LITTLE et al v. MCCLURE et al
Filing
86
ORDER GRANTING 37 Motion in Limine to exclude certain testimony of Kevin D. Breckenridge. Ordered by U.S. District Judge MARC THOMAS TREADWELL on 10/17/2014. (tlh)
IN THE UNITED STATES DISTRICT COURT
FOR THE MIDDLE DISTRICT OF GEORGIA
MACON DIVISION
JARRETT LITTLE, et al.,
Plaintiffs,
v.
ALONZO K. McCLURE, et al.,
Defendants.
)
)
)
)
)
)
)
)
)
)
CIVIL ACTION NO. 5:12-CV-147 (MTT)
ORDER
Before the Court is the Defendants’ motion in limine to exclude certain testimony
of Kevin D. Breckenridge. (Doc. 37).
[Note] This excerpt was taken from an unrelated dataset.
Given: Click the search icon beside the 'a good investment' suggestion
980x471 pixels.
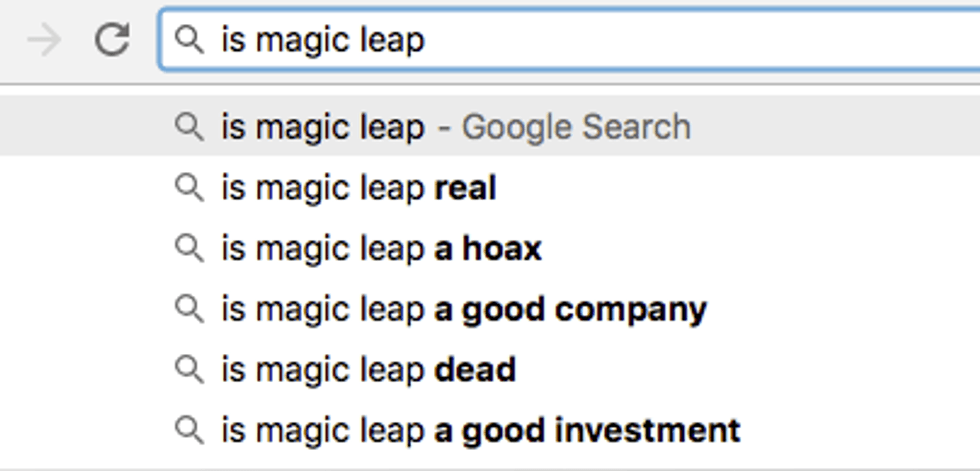Looking at the screenshot, I should click(189, 430).
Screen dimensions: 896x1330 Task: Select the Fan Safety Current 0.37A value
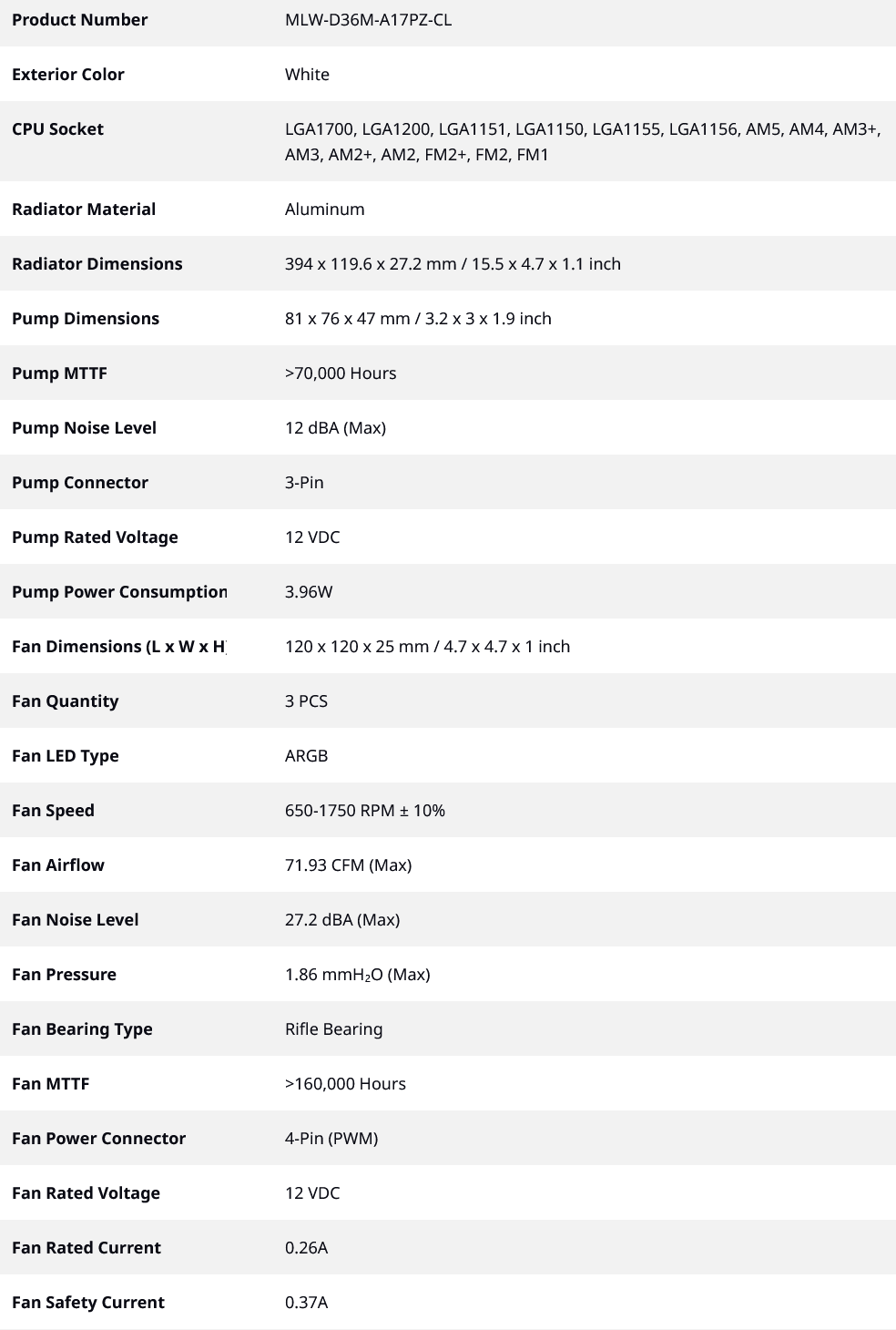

The Defendants object to Breckenridge’s opinion
that Defendant Merchants Distributors, Inc.’s (“MDI”) cell phone policy for its drivers is
inadequate and should take into account the recommendations of the North Carolina
Commercial Drivers Manual.
The opinion of an expert witness who is qualified based on knowledge, skill,
experience, training, or education is admissible if:
(a) the expert's scientific, technical, or other specialized knowledge will
help the trier of fact to understand the evidence or to determine a fact in
issue;
(b) the testimony is based on sufficient facts or data;
(c) the testimony is the product of reliable principles and methods; and
(d) the expert has reliably applied the principles and methods to the facts
of the case.
Fed. R. Evid. 702. Thus, the proponent of expert testimony must show: (1) the expert is
qualified to testify competently regarding the matters the expert will address; (2) the
expert’s methodology is sufficiently reliable; and (3) the testimony will assist the trier of
fact. McCorvey v. Baxter Healthcare Corp., 298 F.3d 1253, 1257 (11th Cir. 2002)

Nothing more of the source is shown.